▶ **Work request**
Return exactly the lines of the records below, starting at the line that contains "The height and width of the screenshot is (896, 1344)." and ending at the line that contains "The image size is (1288, 938).", with both of those lines kept.

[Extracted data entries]
- - - - - - -
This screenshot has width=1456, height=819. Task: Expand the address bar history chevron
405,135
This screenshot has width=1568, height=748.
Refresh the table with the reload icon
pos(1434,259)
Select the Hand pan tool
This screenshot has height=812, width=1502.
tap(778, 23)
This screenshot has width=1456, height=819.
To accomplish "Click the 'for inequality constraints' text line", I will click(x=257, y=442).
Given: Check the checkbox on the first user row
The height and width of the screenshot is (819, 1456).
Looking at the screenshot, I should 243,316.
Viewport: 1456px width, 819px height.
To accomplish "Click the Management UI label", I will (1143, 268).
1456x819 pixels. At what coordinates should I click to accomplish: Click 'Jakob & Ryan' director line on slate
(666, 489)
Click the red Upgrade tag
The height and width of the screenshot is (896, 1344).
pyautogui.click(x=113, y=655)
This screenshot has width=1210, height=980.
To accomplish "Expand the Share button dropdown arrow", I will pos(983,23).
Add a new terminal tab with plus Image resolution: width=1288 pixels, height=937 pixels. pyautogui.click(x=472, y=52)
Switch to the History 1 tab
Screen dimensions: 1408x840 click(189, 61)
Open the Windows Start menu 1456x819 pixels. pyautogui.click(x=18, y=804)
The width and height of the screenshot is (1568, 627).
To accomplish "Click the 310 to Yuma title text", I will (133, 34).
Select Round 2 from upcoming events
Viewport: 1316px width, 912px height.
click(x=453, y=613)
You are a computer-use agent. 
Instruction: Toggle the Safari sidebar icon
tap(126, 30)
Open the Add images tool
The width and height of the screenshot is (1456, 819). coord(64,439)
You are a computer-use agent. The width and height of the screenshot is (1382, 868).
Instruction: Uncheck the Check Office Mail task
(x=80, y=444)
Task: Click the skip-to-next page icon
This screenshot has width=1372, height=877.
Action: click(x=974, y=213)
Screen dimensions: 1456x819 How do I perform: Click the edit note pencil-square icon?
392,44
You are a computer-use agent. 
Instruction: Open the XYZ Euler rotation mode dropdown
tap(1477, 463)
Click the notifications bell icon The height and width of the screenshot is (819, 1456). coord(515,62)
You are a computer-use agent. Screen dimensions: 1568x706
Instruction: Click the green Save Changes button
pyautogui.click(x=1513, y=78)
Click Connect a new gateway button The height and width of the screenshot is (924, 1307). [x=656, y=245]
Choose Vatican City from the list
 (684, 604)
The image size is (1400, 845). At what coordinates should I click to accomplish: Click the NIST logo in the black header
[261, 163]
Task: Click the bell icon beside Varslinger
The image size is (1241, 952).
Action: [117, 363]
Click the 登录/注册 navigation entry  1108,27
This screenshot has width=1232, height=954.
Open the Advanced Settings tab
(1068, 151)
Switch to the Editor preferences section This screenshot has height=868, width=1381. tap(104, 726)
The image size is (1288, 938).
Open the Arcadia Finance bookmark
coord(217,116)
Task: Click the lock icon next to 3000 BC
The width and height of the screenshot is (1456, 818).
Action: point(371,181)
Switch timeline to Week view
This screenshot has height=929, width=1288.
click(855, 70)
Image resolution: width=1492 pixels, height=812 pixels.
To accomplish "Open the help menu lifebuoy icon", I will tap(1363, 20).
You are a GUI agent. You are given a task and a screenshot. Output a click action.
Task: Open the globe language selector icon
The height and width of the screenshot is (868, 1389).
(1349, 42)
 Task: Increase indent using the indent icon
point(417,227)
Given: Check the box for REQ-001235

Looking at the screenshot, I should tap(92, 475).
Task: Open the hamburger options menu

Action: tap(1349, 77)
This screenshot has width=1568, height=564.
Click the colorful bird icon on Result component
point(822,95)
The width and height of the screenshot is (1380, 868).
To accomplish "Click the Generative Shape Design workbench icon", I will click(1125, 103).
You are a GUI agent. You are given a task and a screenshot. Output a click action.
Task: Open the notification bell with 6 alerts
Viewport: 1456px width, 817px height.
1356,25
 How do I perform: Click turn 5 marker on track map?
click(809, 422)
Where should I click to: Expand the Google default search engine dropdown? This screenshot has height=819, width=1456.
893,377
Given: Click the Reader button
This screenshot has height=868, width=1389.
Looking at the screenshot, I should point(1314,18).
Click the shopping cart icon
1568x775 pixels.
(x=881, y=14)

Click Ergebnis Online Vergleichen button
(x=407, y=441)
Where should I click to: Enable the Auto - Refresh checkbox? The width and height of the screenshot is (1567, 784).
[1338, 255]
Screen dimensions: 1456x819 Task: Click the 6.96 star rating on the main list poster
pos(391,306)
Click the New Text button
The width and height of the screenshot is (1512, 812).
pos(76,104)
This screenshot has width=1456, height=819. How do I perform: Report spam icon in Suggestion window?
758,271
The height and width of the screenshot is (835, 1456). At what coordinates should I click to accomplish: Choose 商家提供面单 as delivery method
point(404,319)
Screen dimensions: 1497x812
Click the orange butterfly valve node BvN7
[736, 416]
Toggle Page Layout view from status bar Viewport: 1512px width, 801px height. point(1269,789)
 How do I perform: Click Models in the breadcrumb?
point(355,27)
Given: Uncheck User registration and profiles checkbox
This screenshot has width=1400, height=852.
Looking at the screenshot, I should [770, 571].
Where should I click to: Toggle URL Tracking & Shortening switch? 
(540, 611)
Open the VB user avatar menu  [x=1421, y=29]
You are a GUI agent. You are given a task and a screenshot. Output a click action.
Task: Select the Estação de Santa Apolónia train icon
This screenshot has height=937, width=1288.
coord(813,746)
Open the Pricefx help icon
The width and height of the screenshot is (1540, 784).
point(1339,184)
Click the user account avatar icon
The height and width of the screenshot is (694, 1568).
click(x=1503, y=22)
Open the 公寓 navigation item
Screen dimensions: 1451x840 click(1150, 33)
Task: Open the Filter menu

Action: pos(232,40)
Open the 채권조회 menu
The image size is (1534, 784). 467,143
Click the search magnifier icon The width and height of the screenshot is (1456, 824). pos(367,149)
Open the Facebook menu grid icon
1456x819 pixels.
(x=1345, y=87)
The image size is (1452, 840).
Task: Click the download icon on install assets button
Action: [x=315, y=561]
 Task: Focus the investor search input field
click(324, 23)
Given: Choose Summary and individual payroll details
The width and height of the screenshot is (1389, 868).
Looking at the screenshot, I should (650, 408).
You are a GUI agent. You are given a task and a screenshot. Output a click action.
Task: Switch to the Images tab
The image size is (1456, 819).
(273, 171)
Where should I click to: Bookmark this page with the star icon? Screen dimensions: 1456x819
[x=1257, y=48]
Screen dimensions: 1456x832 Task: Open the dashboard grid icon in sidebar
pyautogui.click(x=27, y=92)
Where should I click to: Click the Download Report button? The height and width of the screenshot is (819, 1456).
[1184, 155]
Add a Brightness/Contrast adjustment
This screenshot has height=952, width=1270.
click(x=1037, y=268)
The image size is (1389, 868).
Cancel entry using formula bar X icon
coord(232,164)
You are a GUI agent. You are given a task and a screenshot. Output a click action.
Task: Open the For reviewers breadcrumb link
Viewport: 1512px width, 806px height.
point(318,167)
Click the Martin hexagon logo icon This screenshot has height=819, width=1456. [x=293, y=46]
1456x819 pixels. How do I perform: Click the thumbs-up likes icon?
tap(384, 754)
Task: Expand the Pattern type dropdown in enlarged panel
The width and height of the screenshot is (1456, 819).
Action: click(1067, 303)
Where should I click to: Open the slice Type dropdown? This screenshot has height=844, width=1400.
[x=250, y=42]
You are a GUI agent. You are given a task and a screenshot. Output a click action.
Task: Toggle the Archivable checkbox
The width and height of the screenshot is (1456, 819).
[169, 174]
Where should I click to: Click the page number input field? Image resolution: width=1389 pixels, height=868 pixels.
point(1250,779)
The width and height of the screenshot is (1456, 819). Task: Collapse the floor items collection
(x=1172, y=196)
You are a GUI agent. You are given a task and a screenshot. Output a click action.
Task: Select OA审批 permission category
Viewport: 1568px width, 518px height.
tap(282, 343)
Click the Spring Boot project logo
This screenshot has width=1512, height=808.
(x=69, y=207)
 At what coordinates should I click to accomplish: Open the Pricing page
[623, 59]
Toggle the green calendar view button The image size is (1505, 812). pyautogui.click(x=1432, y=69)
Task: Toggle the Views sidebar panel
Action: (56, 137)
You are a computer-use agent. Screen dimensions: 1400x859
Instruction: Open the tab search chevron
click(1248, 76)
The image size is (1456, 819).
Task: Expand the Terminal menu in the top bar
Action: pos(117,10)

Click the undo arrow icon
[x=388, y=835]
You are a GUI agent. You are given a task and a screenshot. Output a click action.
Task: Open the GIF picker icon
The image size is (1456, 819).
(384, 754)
- - - - - - -
▶ **Result of the exercise**
The height and width of the screenshot is (896, 1344).
pyautogui.click(x=113, y=655)
This screenshot has width=1210, height=980.
To accomplish "Expand the Share button dropdown arrow", I will pos(983,23).
Add a new terminal tab with plus Image resolution: width=1288 pixels, height=937 pixels. pyautogui.click(x=472, y=52)
Switch to the History 1 tab
Screen dimensions: 1408x840 click(189, 61)
Open the Windows Start menu 1456x819 pixels. pyautogui.click(x=18, y=804)
The width and height of the screenshot is (1568, 627).
To accomplish "Click the 310 to Yuma title text", I will (133, 34).
Select Round 2 from upcoming events
Viewport: 1316px width, 912px height.
click(x=453, y=613)
You are a computer-use agent. 
Instruction: Toggle the Safari sidebar icon
tap(126, 30)
Open the Add images tool
The width and height of the screenshot is (1456, 819). coord(64,439)
You are a computer-use agent. The width and height of the screenshot is (1382, 868).
Instruction: Uncheck the Check Office Mail task
(x=80, y=444)
Task: Click the skip-to-next page icon
This screenshot has width=1372, height=877.
Action: click(x=974, y=213)
Screen dimensions: 1456x819 How do I perform: Click the edit note pencil-square icon?
392,44
You are a computer-use agent. 
Instruction: Open the XYZ Euler rotation mode dropdown
tap(1477, 463)
Click the notifications bell icon The height and width of the screenshot is (819, 1456). coord(515,62)
You are a computer-use agent. Screen dimensions: 1568x706
Instruction: Click the green Save Changes button
pyautogui.click(x=1513, y=78)
Click Connect a new gateway button The height and width of the screenshot is (924, 1307). [x=656, y=245]
Choose Vatican City from the list
 (684, 604)
The image size is (1400, 845). At what coordinates should I click to accomplish: Click the NIST logo in the black header
[261, 163]
Task: Click the bell icon beside Varslinger
The image size is (1241, 952).
Action: [117, 363]
Click the 登录/注册 navigation entry  1108,27
This screenshot has width=1232, height=954.
Open the Advanced Settings tab
(1068, 151)
Switch to the Editor preferences section This screenshot has height=868, width=1381. tap(104, 726)
The image size is (1288, 938).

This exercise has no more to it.